Reddit isn’t taking this lightly. The social media platform has filed a lawsuit in San Francisco’s Superior Court against Anthropic, an AI startup, for allegedly scraping its posts without proper permission. According to Reddit, its user agreement requires a formal licence for any commercial use of its content—a rule Anthropic appears to have bypassed.
In the legal filing, Reddit claims that Anthropic deliberately sidestepped key safeguards. The company points to instances where Anthropic overrode technical measures such as robots.txt files and IP rate limits, and neglected to connect to Reddit’s compliance API that removes deleted posts. If you’ve ever worried about your online content being used without clear consent, you can see why this has raised eyebrows among users and industry watchers alike.
The suit highlights that Anthropic not only scraped data across more than 40 subreddits, ranging from r/science to r/IAmA, but also promoted the use of this data as a high‑quality source for training its Claude language models. In an interesting twist, Anthropic had claimed back in July 2024 that Reddit had been on ClaudeBot’s blocklist since May. However, logs from Reddit reveal that Anthropic’s bots hit the site over 100,000 times after this claim, deepening the dispute.

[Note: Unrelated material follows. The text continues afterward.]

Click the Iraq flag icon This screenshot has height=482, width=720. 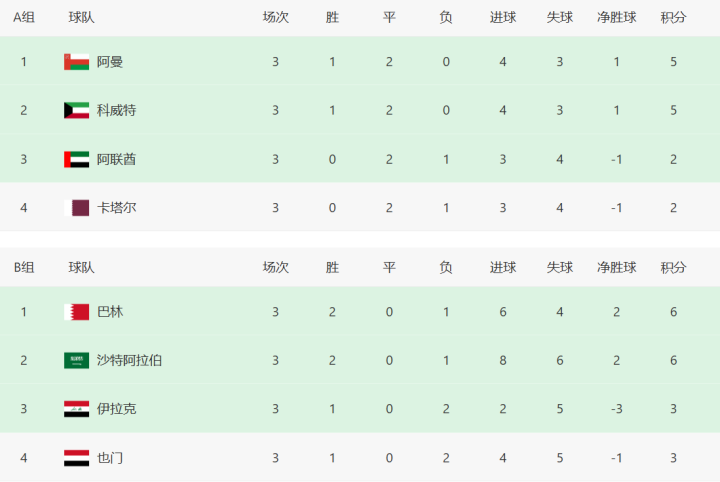[x=76, y=409]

Reddit is pursuing damages to recoup lost licensing revenue and is demanding that Anthropic erase all AI models and associated datasets built from Reddit content. The company is also looking to stop Anthropic from using Claude or any similarly trained models commercially. For those tracking data privacy closely, this lawsuit is a clear signal: when data is used outside of agreed terms, neither business benefits nor user protections are guaranteed.
It’s an intriguing scenario. While Reddit takes a hard line, other tech giants manage these issues differently. Take Google, for instance—it reportedly pays Reddit around US $60 million each year to use its data for training purposes, a deal that also boosts Reddit’s presence on Google Search.